(Stored data entries)
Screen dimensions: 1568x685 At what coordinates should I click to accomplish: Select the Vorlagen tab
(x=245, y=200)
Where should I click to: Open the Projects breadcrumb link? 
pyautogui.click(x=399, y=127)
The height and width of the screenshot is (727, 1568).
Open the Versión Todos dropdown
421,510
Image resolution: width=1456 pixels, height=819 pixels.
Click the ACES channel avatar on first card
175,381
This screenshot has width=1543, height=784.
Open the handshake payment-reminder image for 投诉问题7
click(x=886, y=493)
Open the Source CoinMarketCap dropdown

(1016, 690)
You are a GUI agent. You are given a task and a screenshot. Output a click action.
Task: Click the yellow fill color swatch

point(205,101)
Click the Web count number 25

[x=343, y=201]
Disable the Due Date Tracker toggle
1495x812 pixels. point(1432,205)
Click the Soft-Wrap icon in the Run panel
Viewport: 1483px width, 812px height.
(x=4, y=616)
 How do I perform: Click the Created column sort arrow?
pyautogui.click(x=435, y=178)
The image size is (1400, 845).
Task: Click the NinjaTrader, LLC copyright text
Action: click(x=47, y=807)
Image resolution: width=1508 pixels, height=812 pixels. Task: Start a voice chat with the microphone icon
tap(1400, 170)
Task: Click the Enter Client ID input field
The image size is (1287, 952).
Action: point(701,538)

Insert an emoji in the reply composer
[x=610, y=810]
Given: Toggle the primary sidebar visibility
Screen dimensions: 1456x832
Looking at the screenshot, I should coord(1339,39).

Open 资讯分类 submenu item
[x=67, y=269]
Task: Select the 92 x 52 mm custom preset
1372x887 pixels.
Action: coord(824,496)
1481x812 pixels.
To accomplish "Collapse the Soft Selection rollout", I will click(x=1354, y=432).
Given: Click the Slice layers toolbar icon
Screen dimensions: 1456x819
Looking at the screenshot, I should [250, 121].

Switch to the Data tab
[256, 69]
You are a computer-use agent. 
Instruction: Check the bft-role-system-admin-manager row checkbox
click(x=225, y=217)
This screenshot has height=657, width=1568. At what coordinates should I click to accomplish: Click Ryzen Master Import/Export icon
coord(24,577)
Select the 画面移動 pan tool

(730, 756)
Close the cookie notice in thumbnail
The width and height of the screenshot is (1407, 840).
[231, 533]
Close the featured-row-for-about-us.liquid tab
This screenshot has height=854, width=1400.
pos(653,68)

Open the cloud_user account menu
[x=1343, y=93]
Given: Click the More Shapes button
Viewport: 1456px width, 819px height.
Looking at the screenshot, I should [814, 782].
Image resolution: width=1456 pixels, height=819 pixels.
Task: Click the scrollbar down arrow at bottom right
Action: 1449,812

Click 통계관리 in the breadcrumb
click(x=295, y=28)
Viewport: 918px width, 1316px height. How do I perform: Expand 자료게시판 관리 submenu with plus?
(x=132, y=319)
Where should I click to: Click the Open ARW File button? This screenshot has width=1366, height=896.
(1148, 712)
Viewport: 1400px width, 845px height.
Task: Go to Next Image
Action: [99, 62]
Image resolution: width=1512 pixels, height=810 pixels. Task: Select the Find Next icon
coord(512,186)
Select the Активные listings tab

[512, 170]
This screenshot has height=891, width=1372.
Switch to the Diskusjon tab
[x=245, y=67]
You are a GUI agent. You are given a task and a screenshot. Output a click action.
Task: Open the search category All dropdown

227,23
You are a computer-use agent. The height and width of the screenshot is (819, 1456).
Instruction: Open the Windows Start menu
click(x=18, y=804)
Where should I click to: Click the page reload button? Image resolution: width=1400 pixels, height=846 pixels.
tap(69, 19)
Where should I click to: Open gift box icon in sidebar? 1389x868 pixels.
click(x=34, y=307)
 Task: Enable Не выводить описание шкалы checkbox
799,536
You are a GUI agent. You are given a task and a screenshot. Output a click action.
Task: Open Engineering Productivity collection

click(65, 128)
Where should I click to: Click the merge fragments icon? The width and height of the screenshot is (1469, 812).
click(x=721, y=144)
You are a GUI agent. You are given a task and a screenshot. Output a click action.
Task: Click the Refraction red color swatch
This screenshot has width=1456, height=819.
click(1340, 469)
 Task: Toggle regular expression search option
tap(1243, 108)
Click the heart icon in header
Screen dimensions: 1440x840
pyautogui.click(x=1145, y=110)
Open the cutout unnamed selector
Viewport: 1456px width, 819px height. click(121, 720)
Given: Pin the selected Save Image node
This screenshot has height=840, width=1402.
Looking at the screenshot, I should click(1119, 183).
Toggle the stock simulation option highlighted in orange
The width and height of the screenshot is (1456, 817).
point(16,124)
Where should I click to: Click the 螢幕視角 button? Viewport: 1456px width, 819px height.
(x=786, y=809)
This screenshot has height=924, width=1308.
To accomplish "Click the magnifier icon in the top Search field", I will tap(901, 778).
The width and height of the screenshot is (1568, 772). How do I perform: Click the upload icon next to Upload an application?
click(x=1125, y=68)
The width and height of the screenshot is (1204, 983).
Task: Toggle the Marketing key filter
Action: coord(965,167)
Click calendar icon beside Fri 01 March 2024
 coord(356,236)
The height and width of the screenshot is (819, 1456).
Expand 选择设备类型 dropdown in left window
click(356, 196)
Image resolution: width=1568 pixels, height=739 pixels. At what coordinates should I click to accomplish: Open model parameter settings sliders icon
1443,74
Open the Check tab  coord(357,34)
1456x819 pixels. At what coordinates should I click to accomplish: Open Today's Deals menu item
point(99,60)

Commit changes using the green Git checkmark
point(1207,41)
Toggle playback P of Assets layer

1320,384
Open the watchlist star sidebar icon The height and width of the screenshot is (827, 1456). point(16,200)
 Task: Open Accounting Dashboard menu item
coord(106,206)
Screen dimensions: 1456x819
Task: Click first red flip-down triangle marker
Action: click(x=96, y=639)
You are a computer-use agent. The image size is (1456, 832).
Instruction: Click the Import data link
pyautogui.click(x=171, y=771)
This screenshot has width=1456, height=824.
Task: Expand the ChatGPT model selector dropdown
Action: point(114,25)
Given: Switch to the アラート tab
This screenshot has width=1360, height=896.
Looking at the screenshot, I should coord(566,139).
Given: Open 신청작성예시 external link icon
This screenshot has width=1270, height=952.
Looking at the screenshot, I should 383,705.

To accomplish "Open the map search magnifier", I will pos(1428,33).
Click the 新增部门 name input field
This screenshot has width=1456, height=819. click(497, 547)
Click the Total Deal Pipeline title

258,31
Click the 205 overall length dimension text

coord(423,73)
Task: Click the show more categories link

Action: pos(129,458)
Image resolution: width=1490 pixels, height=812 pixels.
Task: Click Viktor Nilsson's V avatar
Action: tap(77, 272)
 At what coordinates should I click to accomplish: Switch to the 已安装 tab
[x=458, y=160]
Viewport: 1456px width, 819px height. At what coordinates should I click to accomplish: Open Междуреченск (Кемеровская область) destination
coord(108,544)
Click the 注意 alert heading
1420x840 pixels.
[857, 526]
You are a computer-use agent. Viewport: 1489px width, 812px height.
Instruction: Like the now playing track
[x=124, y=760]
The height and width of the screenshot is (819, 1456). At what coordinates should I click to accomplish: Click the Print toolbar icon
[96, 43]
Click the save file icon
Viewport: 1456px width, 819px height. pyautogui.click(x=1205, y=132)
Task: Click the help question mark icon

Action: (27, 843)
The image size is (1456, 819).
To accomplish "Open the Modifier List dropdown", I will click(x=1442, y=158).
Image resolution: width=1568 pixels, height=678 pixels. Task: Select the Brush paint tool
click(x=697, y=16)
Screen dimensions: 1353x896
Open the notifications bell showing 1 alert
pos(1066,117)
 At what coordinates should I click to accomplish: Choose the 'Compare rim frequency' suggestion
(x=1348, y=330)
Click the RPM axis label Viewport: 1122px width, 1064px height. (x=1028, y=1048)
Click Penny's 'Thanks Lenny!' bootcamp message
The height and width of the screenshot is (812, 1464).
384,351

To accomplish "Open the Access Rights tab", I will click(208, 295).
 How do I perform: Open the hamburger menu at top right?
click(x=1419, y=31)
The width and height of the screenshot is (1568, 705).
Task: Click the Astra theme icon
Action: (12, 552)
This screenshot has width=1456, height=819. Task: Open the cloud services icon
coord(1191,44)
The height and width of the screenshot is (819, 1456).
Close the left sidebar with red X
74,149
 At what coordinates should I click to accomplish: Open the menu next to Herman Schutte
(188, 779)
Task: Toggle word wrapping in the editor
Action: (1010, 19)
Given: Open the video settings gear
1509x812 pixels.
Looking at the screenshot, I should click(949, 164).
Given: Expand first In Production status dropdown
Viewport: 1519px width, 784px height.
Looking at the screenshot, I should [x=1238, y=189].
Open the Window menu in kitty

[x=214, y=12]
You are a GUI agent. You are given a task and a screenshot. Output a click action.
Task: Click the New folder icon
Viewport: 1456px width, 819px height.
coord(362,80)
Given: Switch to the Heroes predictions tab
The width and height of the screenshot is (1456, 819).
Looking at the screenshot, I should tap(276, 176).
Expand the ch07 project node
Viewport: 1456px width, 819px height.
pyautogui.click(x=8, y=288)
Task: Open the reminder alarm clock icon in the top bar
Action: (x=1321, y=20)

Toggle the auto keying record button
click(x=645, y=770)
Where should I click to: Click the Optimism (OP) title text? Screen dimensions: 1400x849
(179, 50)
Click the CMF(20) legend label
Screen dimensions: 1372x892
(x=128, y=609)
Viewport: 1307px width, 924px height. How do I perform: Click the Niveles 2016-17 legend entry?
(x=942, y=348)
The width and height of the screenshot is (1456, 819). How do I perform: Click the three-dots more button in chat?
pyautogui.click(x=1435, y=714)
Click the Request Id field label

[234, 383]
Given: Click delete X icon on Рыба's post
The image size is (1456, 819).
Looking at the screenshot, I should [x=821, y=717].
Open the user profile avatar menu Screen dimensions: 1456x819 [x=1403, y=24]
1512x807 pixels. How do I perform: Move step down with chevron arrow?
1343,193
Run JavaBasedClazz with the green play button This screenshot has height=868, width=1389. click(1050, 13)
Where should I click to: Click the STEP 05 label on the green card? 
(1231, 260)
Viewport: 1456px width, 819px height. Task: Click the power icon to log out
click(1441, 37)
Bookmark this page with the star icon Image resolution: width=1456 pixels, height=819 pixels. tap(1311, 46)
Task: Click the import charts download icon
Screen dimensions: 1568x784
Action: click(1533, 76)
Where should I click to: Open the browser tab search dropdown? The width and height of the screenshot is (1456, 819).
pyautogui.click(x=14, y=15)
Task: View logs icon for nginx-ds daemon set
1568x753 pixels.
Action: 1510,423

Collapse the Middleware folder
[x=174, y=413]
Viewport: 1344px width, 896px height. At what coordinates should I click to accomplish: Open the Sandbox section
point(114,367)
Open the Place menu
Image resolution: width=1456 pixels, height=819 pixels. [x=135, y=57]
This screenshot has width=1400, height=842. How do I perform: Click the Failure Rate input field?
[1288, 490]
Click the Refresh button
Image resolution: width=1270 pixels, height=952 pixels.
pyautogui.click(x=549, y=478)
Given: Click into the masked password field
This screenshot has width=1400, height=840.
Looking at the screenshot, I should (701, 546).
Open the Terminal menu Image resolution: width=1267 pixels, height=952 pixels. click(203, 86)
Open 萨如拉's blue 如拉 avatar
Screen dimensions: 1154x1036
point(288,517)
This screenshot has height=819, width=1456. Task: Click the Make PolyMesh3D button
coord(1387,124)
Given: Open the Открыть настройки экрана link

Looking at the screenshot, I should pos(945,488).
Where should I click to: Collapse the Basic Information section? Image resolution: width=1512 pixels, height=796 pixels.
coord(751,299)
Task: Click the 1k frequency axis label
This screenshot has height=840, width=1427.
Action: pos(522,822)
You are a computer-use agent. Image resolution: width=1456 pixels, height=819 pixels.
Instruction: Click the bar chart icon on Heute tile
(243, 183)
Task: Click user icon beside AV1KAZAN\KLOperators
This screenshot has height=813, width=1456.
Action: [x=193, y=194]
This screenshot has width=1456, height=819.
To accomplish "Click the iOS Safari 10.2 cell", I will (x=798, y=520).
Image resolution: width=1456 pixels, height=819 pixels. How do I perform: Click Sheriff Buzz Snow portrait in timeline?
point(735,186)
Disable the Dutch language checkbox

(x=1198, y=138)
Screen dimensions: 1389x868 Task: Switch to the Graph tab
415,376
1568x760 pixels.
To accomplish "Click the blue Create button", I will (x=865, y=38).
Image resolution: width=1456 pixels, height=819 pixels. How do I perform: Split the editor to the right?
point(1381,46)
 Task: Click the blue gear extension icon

What to produce: Copy out the lines above exactly, beginning at the one that contains "Open the Check" and ending at the one that contains "Given: Switch to the アラート tab".

Reply:
Open the Check tab  coord(357,34)
1456x819 pixels. At what coordinates should I click to accomplish: Open Today's Deals menu item
point(99,60)

Commit changes using the green Git checkmark
point(1207,41)
Toggle playback P of Assets layer

1320,384
Open the watchlist star sidebar icon The height and width of the screenshot is (827, 1456). point(16,200)
 Task: Open Accounting Dashboard menu item
coord(106,206)
Screen dimensions: 1456x819
Task: Click first red flip-down triangle marker
Action: click(x=96, y=639)
You are a computer-use agent. The image size is (1456, 832).
Instruction: Click the Import data link
pyautogui.click(x=171, y=771)
This screenshot has width=1456, height=824.
Task: Expand the ChatGPT model selector dropdown
Action: point(114,25)
Given: Switch to the アラート tab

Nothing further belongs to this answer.